Incorporating Green Parking Into a Community
There is a range of unique ways parking facilities—both renovation projects and new builds—are incorporating sustainable practices. Some are quite unique and step outside the box of standard parking-facility thinking. Across the nation, more and more parking facilities are implementing interesting ways to make parking garages more than just places to park your car and transforming them into valuable social assets for the entire community; many focus on the top deck of the facility.
In 2012, Seattle introduced the largest rooftop community garden in Washington state. The roof just so happened to be the top floor of a parking garage. The 30,000-square-foot space (about the size of six basketball courts) is home to 110 co-op-like plots. After looking at the technical aspects of the project, the landscape architects took to the community to build the gardens, and the project was completed in two months by contractors and volunteers working alongside each other.
Three years later, that Pacific Northwest garden is thriving. Volunteers can sign up online to work on a garden plot that is dedicated to supplying local shelters and organizations with fresh fruits and vegetables. Community inclusion and adding a green—literally green—element is a beautiful example of a parking renovation, repurposing of space, and integration into the community with a definite slant toward and focus on sustainability.
Oakland, Calif., is home to an expansive three-and-a-half-acre parking garage rooftop garden that sits on a professional office campus. The garden, designed in 1959 to create a park-like setting, now has 30-foot-high trees and plays host to weddings and other community functions year-round. The sustainable design atop the five-story parking structure has created a place of nature and peace in the center of a bustling, professional environment.
The Sporting Life
Claremont, Calif., has another interesting and award-winning method to utilize space in a multi-functional way, incorporating a soccer field into the parking garage design. The soccer field, complete with spectator seating, sits atop a 608-space parking garage. This college campus parking facility was not only designed to host a soccer field on the top deck, but the entire design was part of a LEED Platinum project that incorportates elements such as structural reinforcements that use recycled materials.

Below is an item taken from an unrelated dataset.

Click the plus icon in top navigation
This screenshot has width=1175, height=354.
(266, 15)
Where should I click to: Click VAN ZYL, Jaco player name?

space is in high demand on a university campus, another higher-education institution enabled a sport to return to campus by building an athletic field atop a parking facility; it’s the second one on this campus. This sponsored field incorporated many sustainable elements into the design, including trees, flowers, and sidewalks. LED lights were used in the parking garage itself, which was developed to be an open-air facility, negating any need for an HVAC ventilation system. Details as minute as the positioning of lights and speakers on the field to minimize the effects of potential light and sound pollution were considered when designing this parking facility. The university was able to utilize the high-demand space not only for parking but also to welcome back a sport that would otherwise not have a place to compete.
There are many unique and interesting ways communities, universities, and professional business campuses are not only incorporating sustainable practices into parking facilities but really converting parking structures into a larger piece of the community. From a garden that plays host to life’s milestones or serves as a place to eat during an employee’s lunch break to a community garden providing food to local organizations or a soccer field where higher education shines, parking plays a big role in a very green way.